Published Catalogue Text: Ancient Mediterranean and Near Eastern Bronzes at the Harvard Art Museums
This figure of an offerand or priest holds a pyxis in his left hand. His left arm is bent at the elbow. The right arm, which is missing from just above the elbow, was extended outward and would have held a patera in its hand. His large head is turned to his right. The hair is depicted as sausage-like lumps above the forehead and at the sides of the face; the effect is reminiscent of Hellenistic art derived from portraits of Alexander. He wears a six-pointed foliate crown tied by a ribbon at the back of the head. The facial features are summarily indicated, with large eyes that are not detailed by punches or lines. His weight was on his left leg, which is missing from above the knee. The right leg, which is missing below the garment, would have been slightly behind the left leg. He wears a knee-length cloak draped over his left shoulder and diagonally across the back, secured in a roll around his waist and looped over his left arm, leaving the upper torso and right side of his back bare. The remains of gilding on the back of the cloak are unlikely to be original (1). The figure is very slender, with little modeling other than what can be seen on the right arm and left buttocks.
This type derives from examples said to have been found at Lake Nemi, such as the votive statuettes representing sacrificing youths in the British Museum, London, who hold an incense box in their left hands, pour a libation from a patera in their outstretched right hands, and wear the same draped toga (2). There are other Hellenistic examples from Etruria and Latium. Many have been found among dedications at sanctuaries. The leafy headdress found on some examples, which may have connected the pieces to a Dionysian cult, has been simplified to a six-pointed crown on the Harvard piece. In addition to the Dionysian association, the discovery of two similar pieces in the excavation of a private house at Vetulonia suggests they were also associated with a domestic cult (3).

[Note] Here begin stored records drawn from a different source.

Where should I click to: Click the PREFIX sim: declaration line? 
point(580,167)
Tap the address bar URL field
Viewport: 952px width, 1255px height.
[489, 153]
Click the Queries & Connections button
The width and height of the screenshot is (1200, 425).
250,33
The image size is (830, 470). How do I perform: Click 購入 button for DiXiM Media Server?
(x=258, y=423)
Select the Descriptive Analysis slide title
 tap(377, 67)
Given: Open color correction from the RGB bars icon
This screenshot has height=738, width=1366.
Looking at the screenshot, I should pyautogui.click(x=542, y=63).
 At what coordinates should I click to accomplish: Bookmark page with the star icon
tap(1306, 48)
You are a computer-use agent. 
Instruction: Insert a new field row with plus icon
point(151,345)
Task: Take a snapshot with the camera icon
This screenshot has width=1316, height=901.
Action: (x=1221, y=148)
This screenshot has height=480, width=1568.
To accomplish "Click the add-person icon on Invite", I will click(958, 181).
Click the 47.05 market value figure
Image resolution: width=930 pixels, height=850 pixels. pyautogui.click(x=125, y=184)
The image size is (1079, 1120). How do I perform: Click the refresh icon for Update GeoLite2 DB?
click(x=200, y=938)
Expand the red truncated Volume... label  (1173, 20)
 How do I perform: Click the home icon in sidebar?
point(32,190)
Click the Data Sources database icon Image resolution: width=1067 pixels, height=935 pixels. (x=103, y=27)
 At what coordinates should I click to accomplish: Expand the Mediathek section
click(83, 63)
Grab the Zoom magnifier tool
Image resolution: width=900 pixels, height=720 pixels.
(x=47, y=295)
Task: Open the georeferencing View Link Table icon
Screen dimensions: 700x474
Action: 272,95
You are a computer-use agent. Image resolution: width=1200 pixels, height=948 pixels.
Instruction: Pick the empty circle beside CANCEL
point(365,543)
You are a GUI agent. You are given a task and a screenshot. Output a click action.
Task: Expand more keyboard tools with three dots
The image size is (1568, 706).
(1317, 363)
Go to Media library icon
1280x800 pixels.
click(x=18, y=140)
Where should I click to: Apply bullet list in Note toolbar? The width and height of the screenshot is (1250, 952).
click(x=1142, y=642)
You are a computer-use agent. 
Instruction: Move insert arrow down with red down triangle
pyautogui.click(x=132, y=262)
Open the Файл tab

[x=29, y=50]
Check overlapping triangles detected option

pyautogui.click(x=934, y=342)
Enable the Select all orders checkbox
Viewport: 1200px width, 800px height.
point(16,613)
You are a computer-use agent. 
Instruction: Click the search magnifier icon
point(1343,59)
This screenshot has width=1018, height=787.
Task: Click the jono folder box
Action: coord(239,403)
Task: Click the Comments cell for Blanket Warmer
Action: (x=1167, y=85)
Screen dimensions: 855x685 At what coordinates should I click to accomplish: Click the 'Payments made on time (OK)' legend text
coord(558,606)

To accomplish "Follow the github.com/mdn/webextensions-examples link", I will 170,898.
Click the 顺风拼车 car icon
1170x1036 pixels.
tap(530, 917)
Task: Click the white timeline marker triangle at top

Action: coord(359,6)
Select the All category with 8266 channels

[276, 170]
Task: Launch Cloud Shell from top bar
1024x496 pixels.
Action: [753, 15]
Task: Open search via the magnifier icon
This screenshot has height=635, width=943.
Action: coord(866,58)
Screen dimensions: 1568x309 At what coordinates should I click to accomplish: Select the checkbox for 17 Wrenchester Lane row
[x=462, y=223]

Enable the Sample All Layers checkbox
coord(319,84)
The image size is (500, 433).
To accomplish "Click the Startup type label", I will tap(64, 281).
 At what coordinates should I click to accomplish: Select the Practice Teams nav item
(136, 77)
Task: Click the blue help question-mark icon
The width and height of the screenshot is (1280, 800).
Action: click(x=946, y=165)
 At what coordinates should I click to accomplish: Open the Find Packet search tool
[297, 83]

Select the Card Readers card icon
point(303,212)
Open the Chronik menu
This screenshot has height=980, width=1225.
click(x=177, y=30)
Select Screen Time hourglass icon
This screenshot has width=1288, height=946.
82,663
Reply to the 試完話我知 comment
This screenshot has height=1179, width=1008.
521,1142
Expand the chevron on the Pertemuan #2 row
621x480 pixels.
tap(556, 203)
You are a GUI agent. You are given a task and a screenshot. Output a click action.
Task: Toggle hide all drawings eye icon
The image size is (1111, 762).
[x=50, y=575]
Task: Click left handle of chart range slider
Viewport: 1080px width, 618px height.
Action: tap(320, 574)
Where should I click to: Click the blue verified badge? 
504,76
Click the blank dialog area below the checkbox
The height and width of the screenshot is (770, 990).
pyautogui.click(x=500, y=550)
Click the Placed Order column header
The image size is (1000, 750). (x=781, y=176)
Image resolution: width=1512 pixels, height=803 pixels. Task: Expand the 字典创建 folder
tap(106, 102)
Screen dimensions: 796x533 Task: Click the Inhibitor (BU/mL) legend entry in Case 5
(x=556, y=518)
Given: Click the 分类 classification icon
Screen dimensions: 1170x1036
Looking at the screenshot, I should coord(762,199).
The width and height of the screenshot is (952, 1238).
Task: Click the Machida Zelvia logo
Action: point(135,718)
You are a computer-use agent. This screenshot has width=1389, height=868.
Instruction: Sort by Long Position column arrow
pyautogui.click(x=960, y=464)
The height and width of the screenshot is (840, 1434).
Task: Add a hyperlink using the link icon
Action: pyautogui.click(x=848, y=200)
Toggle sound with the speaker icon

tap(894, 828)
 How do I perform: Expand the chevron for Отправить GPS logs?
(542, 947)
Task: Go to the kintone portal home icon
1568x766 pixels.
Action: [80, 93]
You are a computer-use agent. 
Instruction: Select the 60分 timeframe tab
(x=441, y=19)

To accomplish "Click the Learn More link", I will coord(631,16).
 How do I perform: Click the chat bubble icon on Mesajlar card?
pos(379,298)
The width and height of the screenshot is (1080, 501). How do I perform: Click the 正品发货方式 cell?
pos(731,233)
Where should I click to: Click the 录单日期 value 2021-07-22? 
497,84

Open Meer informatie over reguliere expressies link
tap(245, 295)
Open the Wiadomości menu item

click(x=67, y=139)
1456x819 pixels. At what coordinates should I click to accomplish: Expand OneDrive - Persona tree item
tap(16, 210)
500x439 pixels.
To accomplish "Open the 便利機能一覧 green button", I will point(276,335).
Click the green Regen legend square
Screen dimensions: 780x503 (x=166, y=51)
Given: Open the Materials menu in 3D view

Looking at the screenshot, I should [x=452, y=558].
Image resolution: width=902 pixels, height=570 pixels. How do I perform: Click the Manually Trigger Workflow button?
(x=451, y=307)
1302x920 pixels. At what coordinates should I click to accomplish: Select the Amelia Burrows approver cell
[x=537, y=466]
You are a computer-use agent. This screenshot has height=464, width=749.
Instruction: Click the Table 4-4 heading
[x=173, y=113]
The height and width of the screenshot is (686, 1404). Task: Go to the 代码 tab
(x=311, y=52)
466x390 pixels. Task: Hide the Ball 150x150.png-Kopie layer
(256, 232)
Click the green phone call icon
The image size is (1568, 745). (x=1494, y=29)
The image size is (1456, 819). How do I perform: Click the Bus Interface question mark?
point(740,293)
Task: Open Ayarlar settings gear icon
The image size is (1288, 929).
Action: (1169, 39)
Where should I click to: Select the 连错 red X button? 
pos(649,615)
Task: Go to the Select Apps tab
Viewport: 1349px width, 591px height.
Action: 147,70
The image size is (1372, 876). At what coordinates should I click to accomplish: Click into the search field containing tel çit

The Harvard priest is one of the many mass-produced examples of male and female votives dedicated at sanctuaries mainly in central Italy but also in Gaul and Germany. In spite of the cursory execution, the figure’s hairstyle and animated face are representative of a central Italian style that fused late Etruscan, Hellenistic, and Roman art (4).
NOTES:
1. See W. Oddy et al., “The Gilding of Bronze Sculpture in the Classical World,” in Small Bronze Sculpture from the Ancient World (Malibu, 1990) 103-24.
2. Inv. nos. 1921.0512.1 and 1955.0501.1. Seven male and female offerands were found with a larger statuette of a female figure; the group was dispersed on the art market soon after discovery. For the entire group prior to dispersal, see S. Reinach, “Bronzes du lac de Némi,” Revue Archéologique 14 (1909) 177-87; S. Haynes, “The Bronze Priests and Priestesses from Nemi,” Mitteilungen des Deutschen Archäologischen Instituts, Römische Abteilung 67 (1960) 34-45, esp. 41-42 nn.16-17, which provides a long list of statuettes of the same type as the Harvard piece; and M. Bentz, Etruskische Votivbronzen des Hellenismus (Florence, 1992) 58-63, 119-29, 148-49, 160-64, and 173-75; Groups 32-33; figs. 235-61; pls. 42-45, which also covers comparable pieces. For mass production starting in the third century BCE, see Bentz 1992 (supra) 142-43. For workshops and method of manufacture, see also M. C. Galestin, Etruscan and Italic Bronze Statuettes (Ph.D. diss., Rijksuniversiteit Groningen, 1987) 167-70 and 175-76, who believes they were made near the sanctuaries where they were dedicated.
3. See Bentz 1992 (supra 2) 82-84, pls. 105-108. Both Bentz and Haynes 1960 (supra 2) date the Nemi group to the second half of second century BCE.
4. As observed by M. Comstock and C. C. Vermeule, Greek, Etruscan and Roman Bronzes in the Museum of Fine Arts, Boston (Greenwich, CT, 1971) 134-36, no. 155, which they date from 50 BCE to 50 CE.